REPUBLIKA.CO.ID, JAKARTA -- Ketua Dewan Perwakilan Rakyat (DPR) RI Bambang Soesatyo (Bamsoet) meminta kaum milineal menggunakan hak pilihnya dengan baik dalam pilkada serentak 2018 dan Pemilu 2019. Suara yang diberikan kaum muda pada pilkada dan pemilu berperan besar dalam menentukan kemajuan bangsa.
"Pemuda zaman now jangan sampai golput. Kaum muda harus bangkit dan berani bersuara untuk memilih pemimpin yang terbaik untuk kemajuan bangsa," ujar Bamsoet dalam siaran pers yang diterima Republika.co.id, Rabu (18/4).

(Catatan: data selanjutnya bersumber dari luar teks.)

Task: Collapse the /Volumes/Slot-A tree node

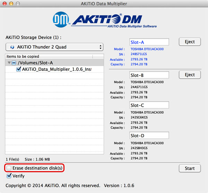Action: point(9,63)
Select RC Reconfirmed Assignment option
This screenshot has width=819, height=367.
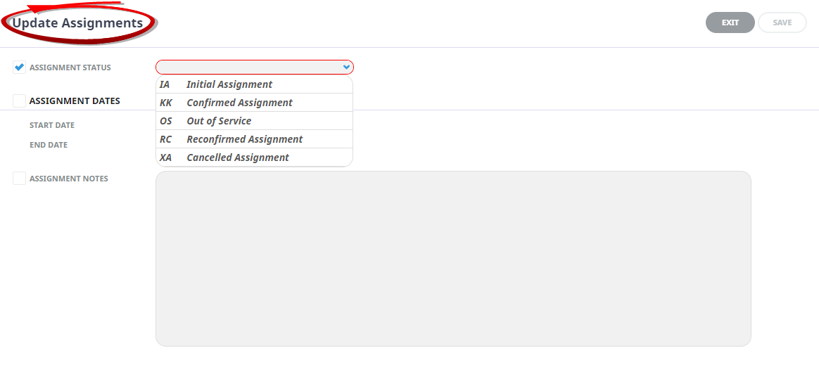[x=255, y=139]
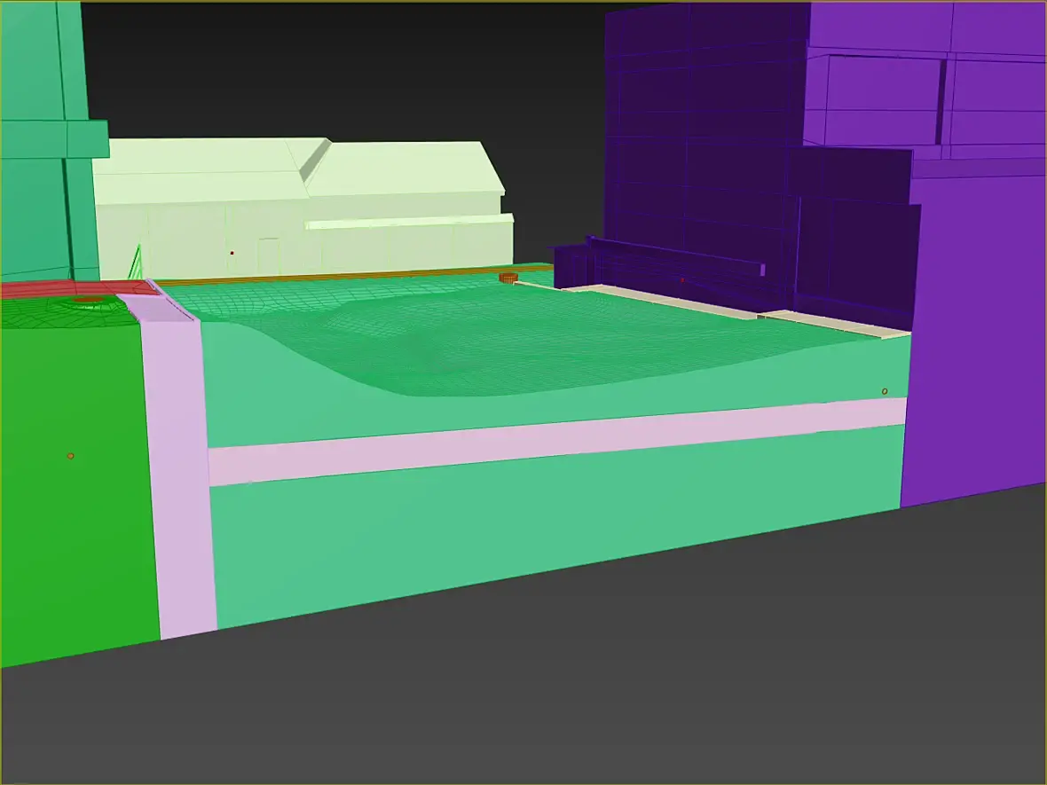This screenshot has width=1047, height=785.
Task: Select the horizontal pink path strip
Action: (x=557, y=441)
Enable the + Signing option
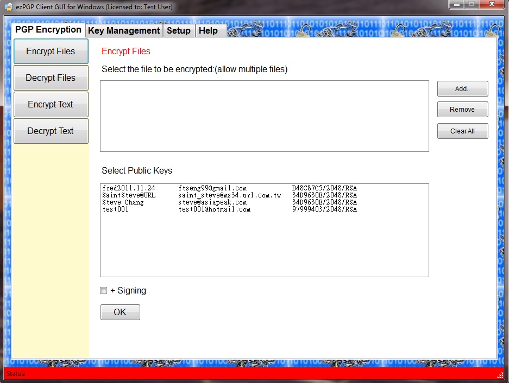Viewport: 509px width, 383px height. point(103,290)
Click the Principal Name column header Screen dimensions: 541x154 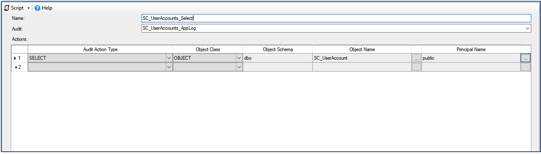471,49
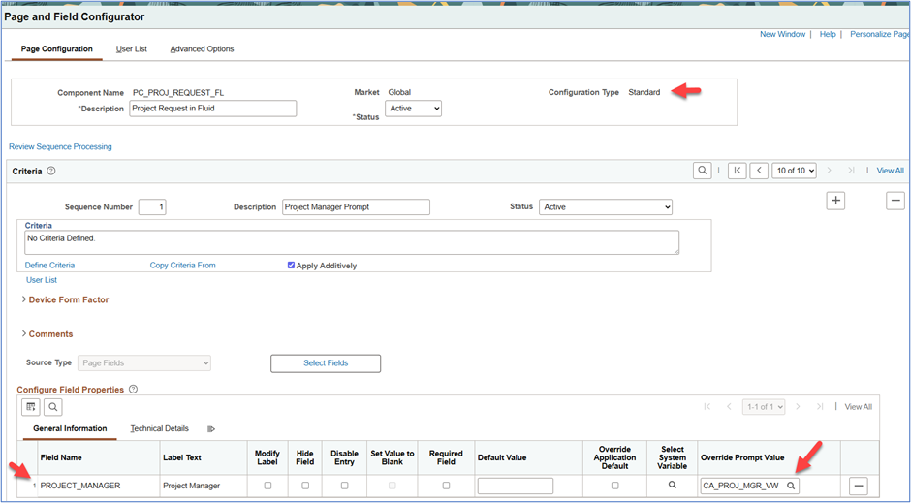Click the Criteria search magnifier icon
Image resolution: width=911 pixels, height=503 pixels.
coord(702,171)
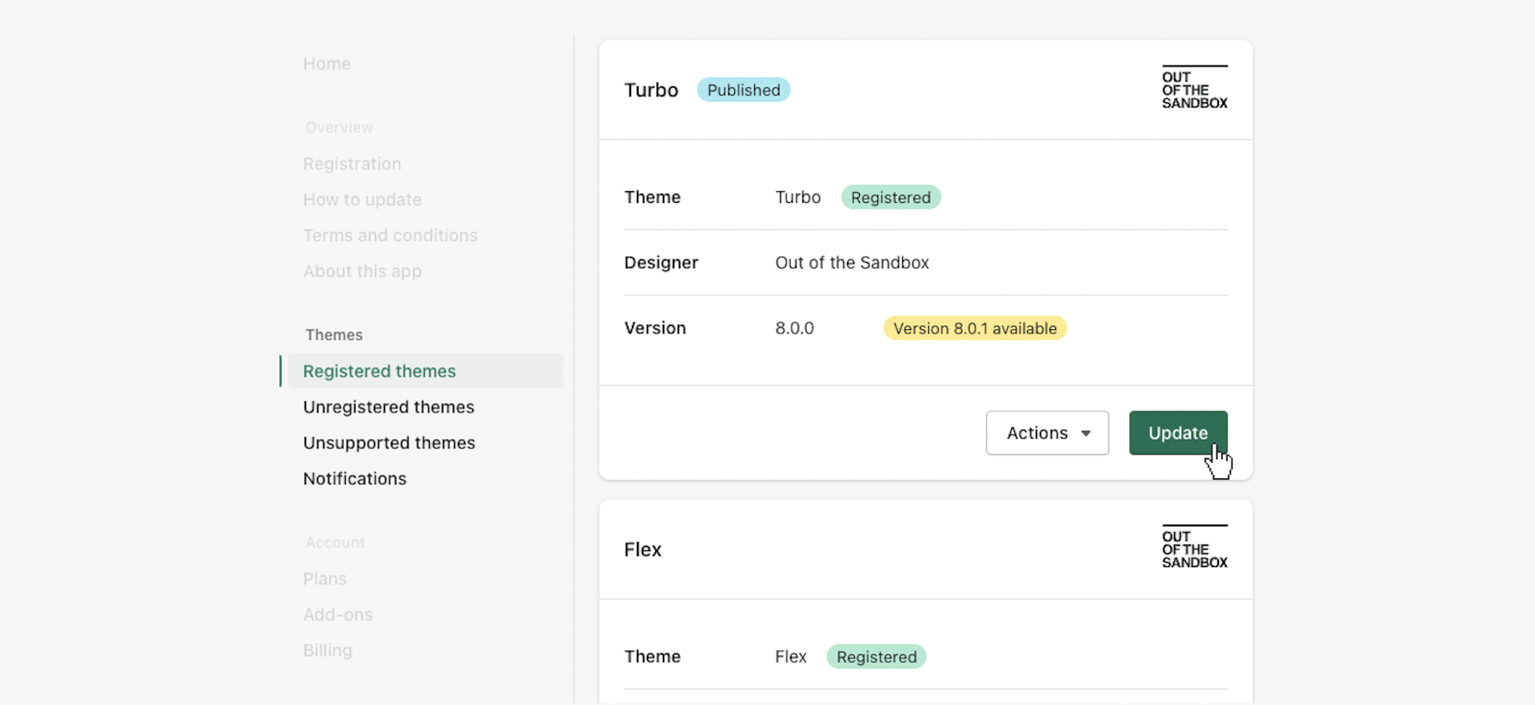The height and width of the screenshot is (705, 1535).
Task: Click the Out of the Sandbox logo on Turbo card
Action: (1194, 88)
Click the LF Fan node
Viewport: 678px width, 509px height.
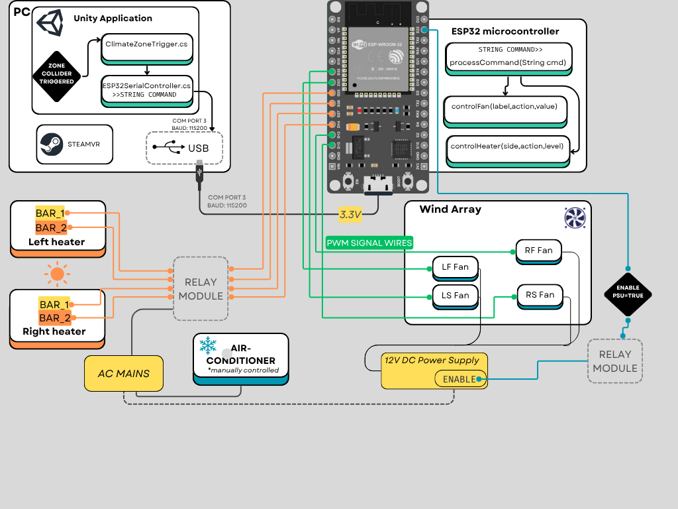point(455,266)
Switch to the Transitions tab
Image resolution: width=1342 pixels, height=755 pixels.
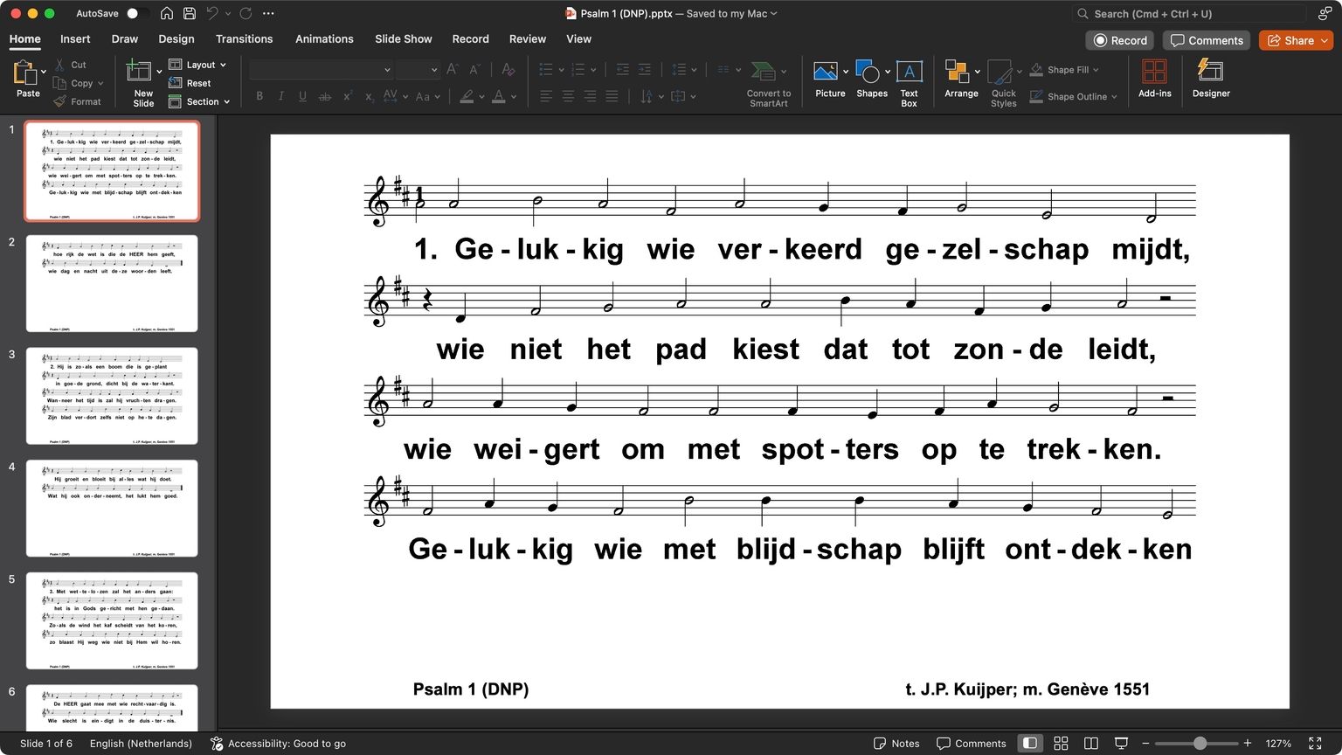(244, 39)
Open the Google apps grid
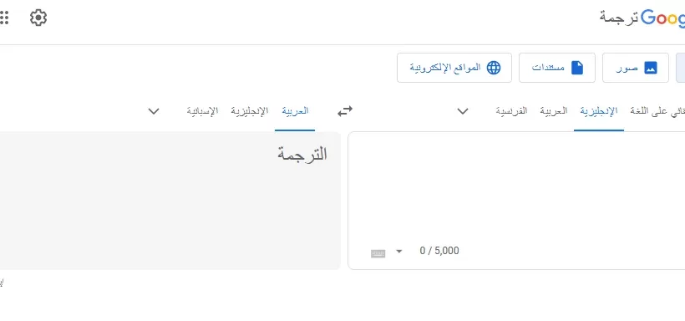Image resolution: width=685 pixels, height=321 pixels. coord(3,18)
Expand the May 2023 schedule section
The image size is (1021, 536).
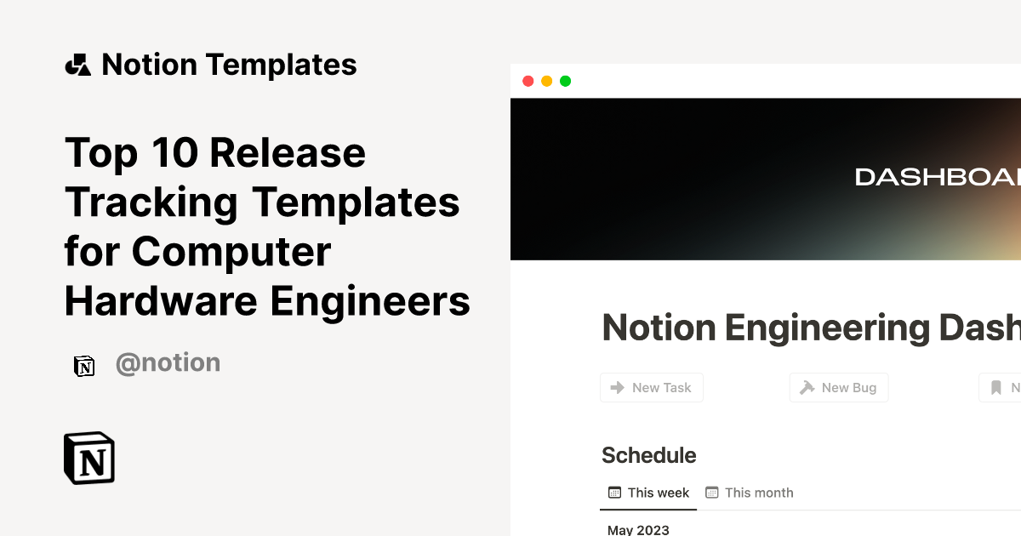[x=637, y=530]

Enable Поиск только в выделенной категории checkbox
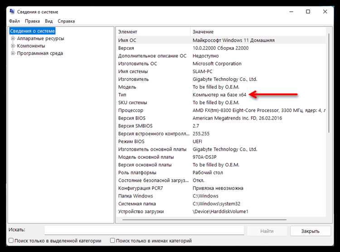11,241
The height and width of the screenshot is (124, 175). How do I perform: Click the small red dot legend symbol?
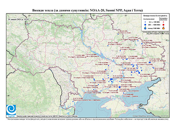[163, 22]
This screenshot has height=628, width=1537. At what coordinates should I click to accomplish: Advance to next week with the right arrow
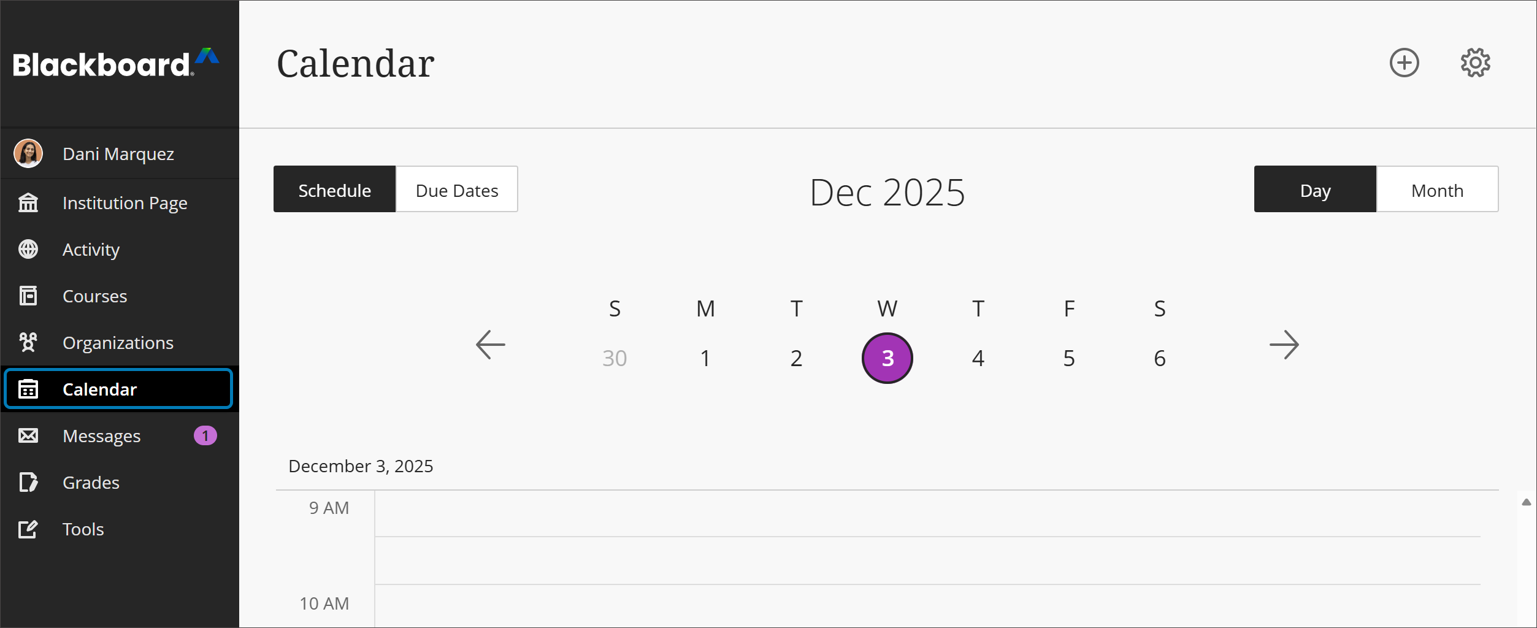tap(1286, 345)
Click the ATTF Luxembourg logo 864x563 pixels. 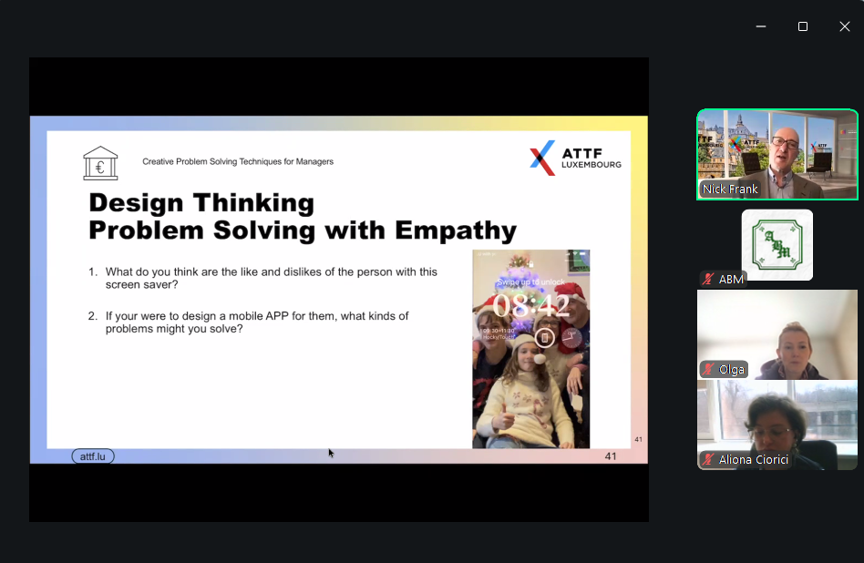coord(575,158)
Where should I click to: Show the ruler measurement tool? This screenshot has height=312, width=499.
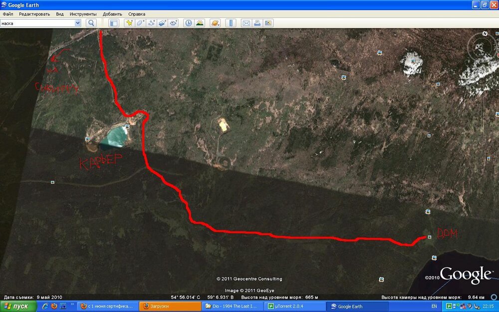pos(230,23)
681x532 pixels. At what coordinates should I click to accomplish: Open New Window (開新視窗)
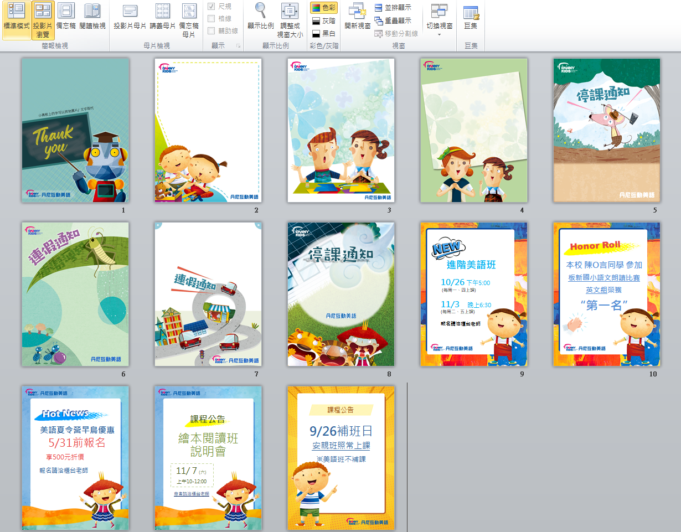click(358, 17)
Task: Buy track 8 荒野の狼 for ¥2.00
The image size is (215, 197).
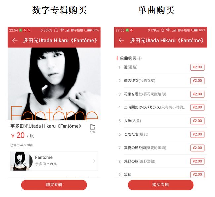Action: pyautogui.click(x=197, y=161)

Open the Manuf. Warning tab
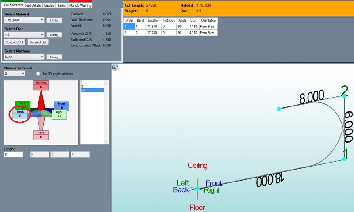coord(80,5)
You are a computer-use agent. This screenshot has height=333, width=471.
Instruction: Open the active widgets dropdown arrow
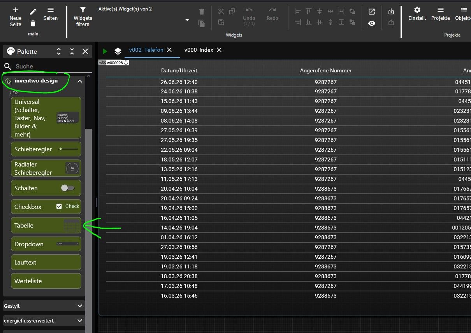click(187, 20)
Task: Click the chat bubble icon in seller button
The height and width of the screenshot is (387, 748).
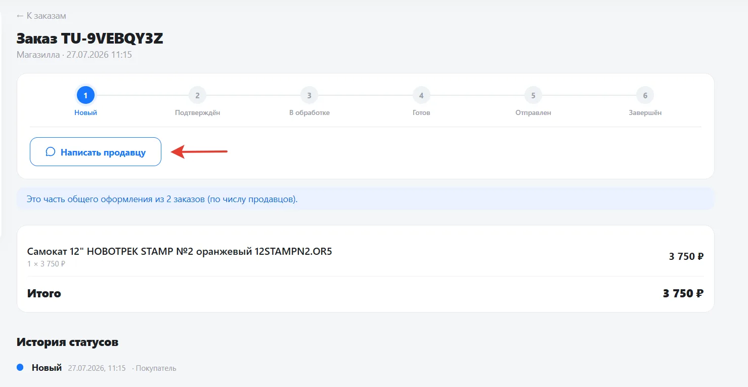Action: (50, 152)
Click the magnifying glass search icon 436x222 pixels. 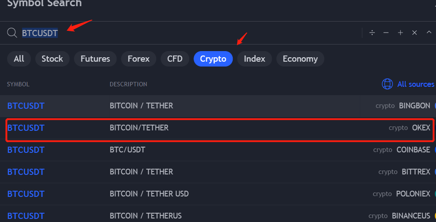point(12,33)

Bamsoet menjelaskan, pada Pemilu 2019 mendatang ada sekitar 14 juta pemilih muda yang memiliki hak pilih untuk pertama kalinya. Jumlah tersebut sekitar 7,4 persen dari total pemilih sebesar 196,5 juta jiwa.
Jumlah pemilih kaum milenial ini sangat besar. Para pemuda harus terlibat aktif dalam pesta demokrasi di Indonesia. Jangan sampai suara yang besar itu terbuang percuma.
Politikus Partai Golkar ini meminta BEM mahasiswa se-Indonesia untuk membuat kajian terhadap pelaksaan pilkada langsung. Kajian tersebut dilakukan untuk mengetahui apakah pilkada langsung lebih banyak memberikan manfaat atau mudarat bagi masyarakat Indonesia.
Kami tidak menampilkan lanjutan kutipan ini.